**Tyler Crowe** (0:02)
We're talking short sellers and turnarounds today on Motley Fool Hidden Gems Investing.
Welcome to Motley Fool Hidden Gems Investing. I'm your host, Tyler Crowe, and today I'm joined by longtime Fool contributors, Lou Whiteman and Matt Frankel. We're going to be getting into short sellers, specifically short selling research firms after the court decision that came down on Citron Research earlier yesterday. We're also going to look at investor questions related to real estate on the private side, not necessarily REITs that we normally talk about on a publicly traded entity show. But first, we're going to start with Dollar General. I wanted to bring this one up specifically because it's been like a turnaround story for several years.
It's not the most headline grabbing company, but during the 2010s, Dollar General was one of the best performing stocks. It handily beat the S&P 500 And companies that we think of now like Mag 7 companies like Microsoft and Alphabet, Dollar General was beating it. That kind of came to a crashing halt right around 2022 as some trouble started to pile up for various reasons. And the company's been trying to get its act together for a while now. And today, this morning, it just reported earnings, and the numbers said they beat expectations and raised guidance.
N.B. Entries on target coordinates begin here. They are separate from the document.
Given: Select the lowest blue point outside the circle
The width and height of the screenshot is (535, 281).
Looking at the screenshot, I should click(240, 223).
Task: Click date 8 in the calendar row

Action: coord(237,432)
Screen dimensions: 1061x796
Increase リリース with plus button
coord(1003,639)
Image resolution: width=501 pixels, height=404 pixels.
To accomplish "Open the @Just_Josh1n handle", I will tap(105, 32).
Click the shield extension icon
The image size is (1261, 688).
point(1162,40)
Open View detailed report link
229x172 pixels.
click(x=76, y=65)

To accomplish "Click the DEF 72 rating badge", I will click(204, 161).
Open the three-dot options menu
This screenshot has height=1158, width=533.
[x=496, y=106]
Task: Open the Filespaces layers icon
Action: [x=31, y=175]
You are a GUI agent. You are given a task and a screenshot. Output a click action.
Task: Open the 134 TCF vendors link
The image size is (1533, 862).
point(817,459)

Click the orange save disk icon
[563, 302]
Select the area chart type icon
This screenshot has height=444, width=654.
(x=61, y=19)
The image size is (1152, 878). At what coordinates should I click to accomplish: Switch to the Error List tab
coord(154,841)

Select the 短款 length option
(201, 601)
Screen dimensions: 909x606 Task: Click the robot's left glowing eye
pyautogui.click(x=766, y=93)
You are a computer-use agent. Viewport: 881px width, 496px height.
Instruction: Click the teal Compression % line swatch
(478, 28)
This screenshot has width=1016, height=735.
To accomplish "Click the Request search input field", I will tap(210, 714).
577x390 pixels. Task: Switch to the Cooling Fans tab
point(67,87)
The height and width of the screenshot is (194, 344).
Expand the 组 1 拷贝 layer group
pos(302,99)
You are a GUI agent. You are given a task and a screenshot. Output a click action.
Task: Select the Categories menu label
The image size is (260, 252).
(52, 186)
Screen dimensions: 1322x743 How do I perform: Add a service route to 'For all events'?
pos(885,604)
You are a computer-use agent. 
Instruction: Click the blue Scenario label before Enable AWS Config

And yet the stock is down about almost 3% as we're taping this. So, Matt, was this a good result? Or was it just kind of beating bad expectations for what is now kind of a downtrodden stock?
**Matt Frankel** (1:32)
Yeah, well, I mean, Dollar General, you're right, they beat expectations on earnings. On revenue, they missed expectations a little bit. It wasn't all good. Same-store sales, for example, grew 2% year over year. That's less than the rate of inflation. So on a real basis, they actually lost same-store sales. On the other hand, I mean, their margins look good. Gross margin rose 65 basis points, net income increased by 13%.
And as you mentioned, earnings beat expectations. So it missed slightly on the top line, beat on the bottom. I'm not shocked that the stock is under pressure. The company is making good progress on its plan to renovate and improve its existing stores, which is a big cornerstone of their turnaround plan. They did 1,400 of them in the first quarter alone. They're aiming for a little over 4,200 for the entire year. They continue to open stores when they see opportunities. Almost 200 new stores were open during the first quarter. They maintained their revenue guidance for the full year, they raised their earnings guidance. So I'd say things are going okay. They're not going great, but they're going okay.
Yeah, maybe the market debate is in the word good, in good progress. Because yes, there's definitely making progress here, right? This is a promising start to what figures to be a long-term turnaround. They were beaten down, rightfully so, I may add. And the market right now is not in the...
I don't think they want to celebrate just one quarter of a turnaround. They have an ambitious plan. There's nothing in this quarter to suggest that there's anything wrong with the plan. But this is... competition is intense here. In retail, there is no guaranteed winner. You are not entitled to continue to exist. So there is real downside risk. Turnaround, still early days. I think, you know, you give credit where credit is due. But I think the market's right to be cautious here and not to just be cheering just because of one quarter's results.
**Tyler Crowe** (3:18)
I feel like the three of us have been in the same experience here for a while, where I've been to a few value investing conferences over the past few years. And I think I've heard so many like dollar general pitches at these value investing conferences.
I feel like I could set my watch to it and almost do the whole pitch like by memory. Now, it all had like struck the exact same chords. It was like former CEO Todd Vezos is now back in charge again after, you know, that 2020, 2010 kind of run up and like he's the one in charge again. The stuff that's a problem, it is fixable, right? And if you focus on the current store fixing to, like you were talking about Matt in the most recent numbers, instead of really like trying to blow out your store count, which was part of the growths narrative and why it was so successful. You know, all these things happened. You know, boom, we're back at a two times price to sales ratio, eight times book value.
And some of these things are coming true. Sales continue to grow, margins are improving. But at the same time, that valuation standpoint is it hasn't come anywhere close to it. We're still less than one times sales.